Y es que a todos nos gusta vivir fácil... un poco de esto, un poco de aquello, y siempre que nosotros queramos, porque
ir de héroe por la vida es muy cansado.
¿Os habéis parado a pensar cómo sería la vida de un héroe de videojuegos? Primero, Mario, que está más pluriempleado que los actores de telenovela venezolana... ahora chafando tortugas, ahora jugando a tenis, ahora luchando contra personajes de Nintendo... y eso compaginandolo todo con su trabajo de fontanero.
¿Y qué me decís de Snake? Entre dosis de sustancias que harían saltar las alarmas de doping del Tour de Francia aunque él se encontrara en Abu Dhabi, y las misiones que parecen no acabar nunca, ha envejecido muy mal el pobre.

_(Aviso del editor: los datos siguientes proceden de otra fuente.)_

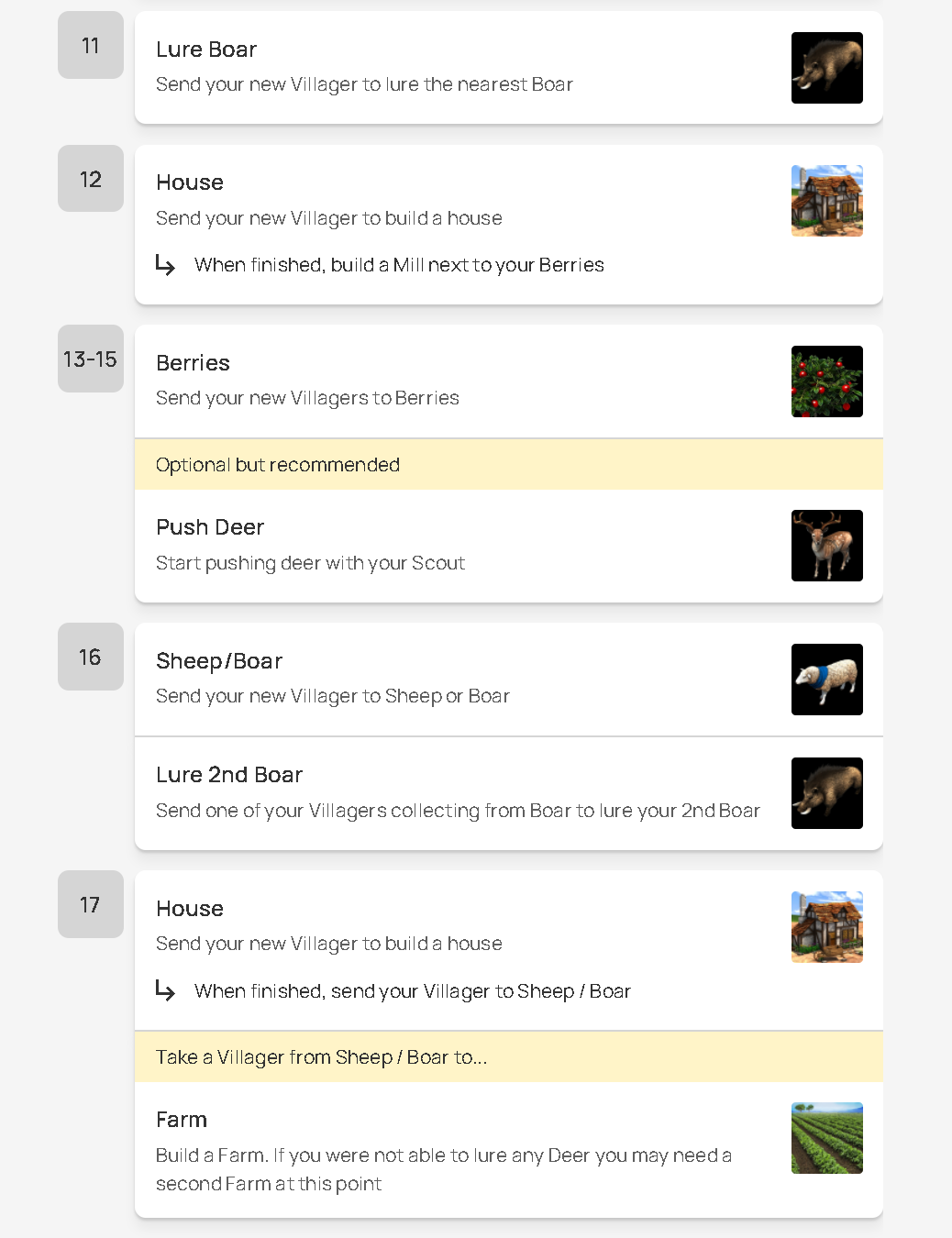Click the Mill sub-step arrow under House
The width and height of the screenshot is (952, 1238).
pyautogui.click(x=165, y=265)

Pero quizás el caso más flagrante sea el de Lara. Detrás de esa fachada de rica heredera que hace lo que quiere y no para de vivir aventuras se esconde una trastornada niña que creció sin padres, nunca tuvo amigas de verdad, y no se le conoce ninguna relación de pareja.
Vamos, que está claro que ser héroe de videojuegos no compensa, así que mejor encarnar a uno durante unas horas y cubrir nuestras necesidades de épica diaria.